WHAT THE TASK ASKS -> The answer must consist of every line below that holds the word "target".

DATA SHOWN ->
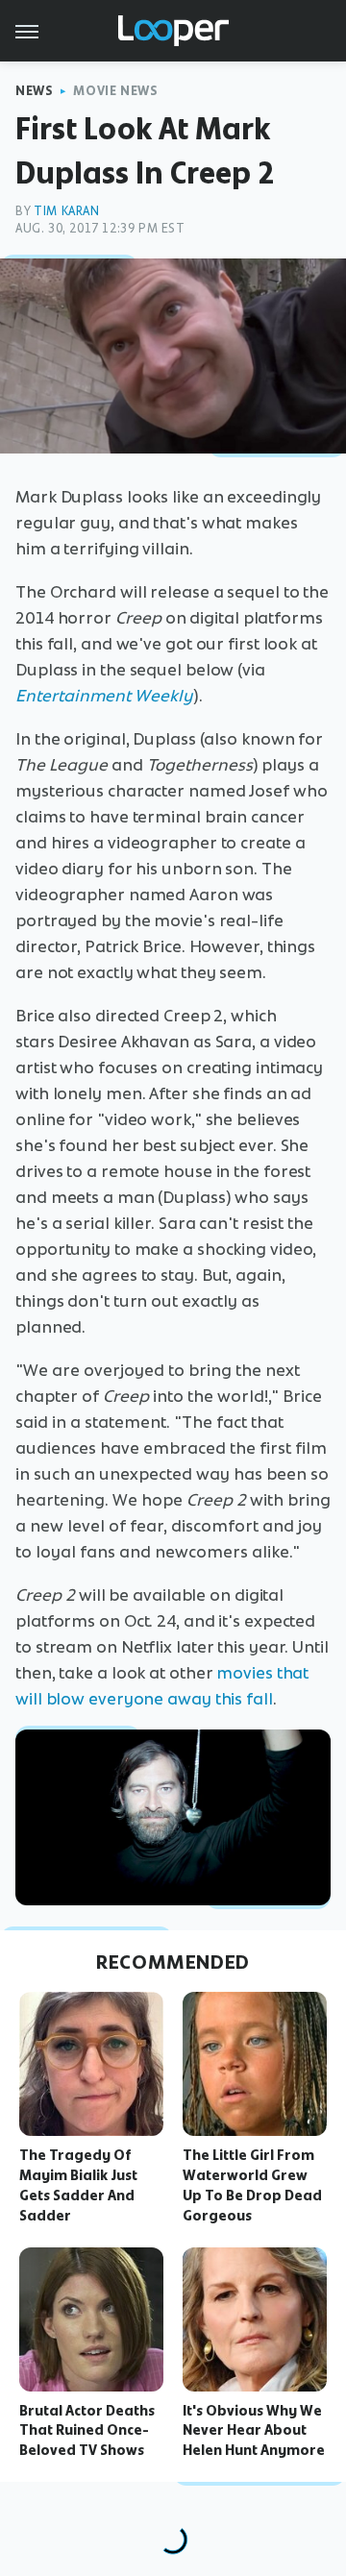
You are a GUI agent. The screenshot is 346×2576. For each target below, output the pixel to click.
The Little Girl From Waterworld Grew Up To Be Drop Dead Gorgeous (252, 2185)
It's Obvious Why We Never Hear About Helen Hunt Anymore (254, 2431)
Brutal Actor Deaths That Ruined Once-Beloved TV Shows (87, 2431)
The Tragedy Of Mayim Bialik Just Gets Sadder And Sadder (78, 2185)
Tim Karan (66, 211)
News (34, 91)
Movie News (115, 91)
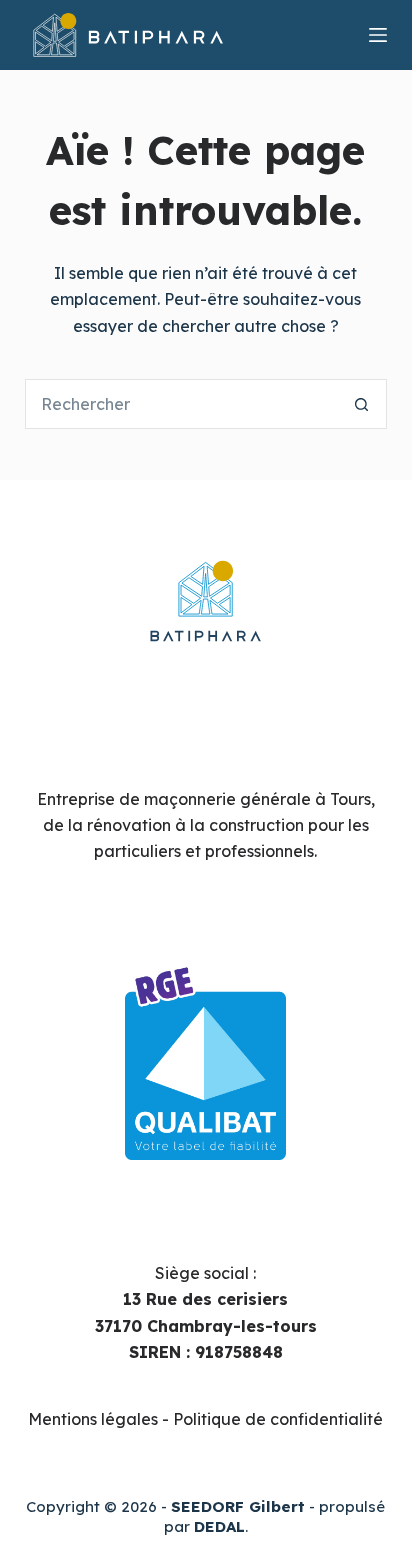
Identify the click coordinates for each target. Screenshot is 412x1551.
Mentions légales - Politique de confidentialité (205, 1419)
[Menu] (378, 35)
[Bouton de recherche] (362, 404)
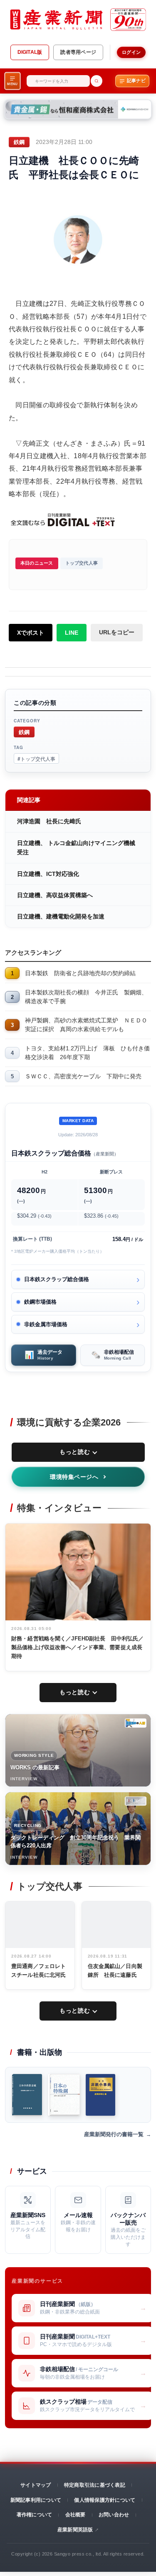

RESPONSE AREA ->
You are a GUI agent. The screenshot is 346×2576. For each target below, output the pixel to click.
Identify the click coordinates for each target. Screenshot is 412x1551.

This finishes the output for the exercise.